Exercise A
List the factors on which the Financial Consciousness Index tested Australians, according to the article below about financial consciousness during COVID.
Exercise B
In the article below about financial consciousness during COVID, rewrite the paragraph beginning "Older Australians largely led the way" as a short bulleted list that keeps its main facts.

Quoted passage
○ ○ ○ ○ ○

COVID making us financially smarter?

We’ve become more financially conscious, according to a national survey – a rare positive to come out of the pandemic – but COVID-19 has also opened new doors to criminals with designs on our super.

But first, the ‘good’ news.

The third annual release of the Financial Consciousness Index, which tested 3015 Australians on such factors as financial capability, wellness and sophistication, shows that we have become more financially aware and – cue the drum roll – our average score has risen from 49 last year to 51. A score of at least 45 is regarded as a sign of ‘financial consciousness’.

Older Australians largely led the way: 55–64-year-olds improved from 50 to 52, 65–70-year-olds from 50 to 51 and over-70s from 47 to 50. Diminishing superannuation balances as COVID wreaked havoc on stock markets and plummeting bank interest rates can activate a heightened interest in one’s finances. 

While retirees posted improved scores for financial consciousness, their associated measure of financial wellness – the degree to which people feel they can meet expenses, have money left over to save and be financially secure – dropped to 44 out of 100, compared with a score of 60 for those who had experienced no change in employment and 42 for those who lost their jobs.

The index found consumer confidence, unsurprisingly, has declined significantly with 64 per cent of Australians lacking in confidence, compared with 51 per cent in 2019 and 46 per cent in 2018.

○ ○ ○ ○ ○

Supplied data
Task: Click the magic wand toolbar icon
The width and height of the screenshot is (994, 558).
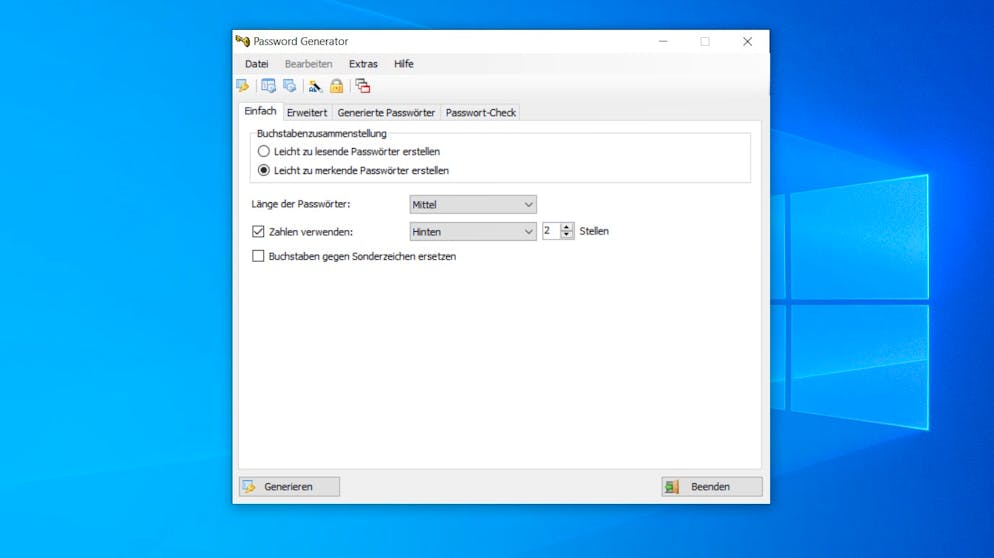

○ ○ ○ ○ ○

Answer space A
Financial capability, wellness, and sophistication.

Answer space B
- Older Australians led the improvement in scores.
- 55–64-year-olds: rose from 50 to 52
- 65–70-year-olds: rose from 50 to 51
- Over-70s: rose from 47 to 50
- Possible triggers for greater interest in finances: superannuation balances shrinking as COVID hit stock markets, and bank interest rates plummeting.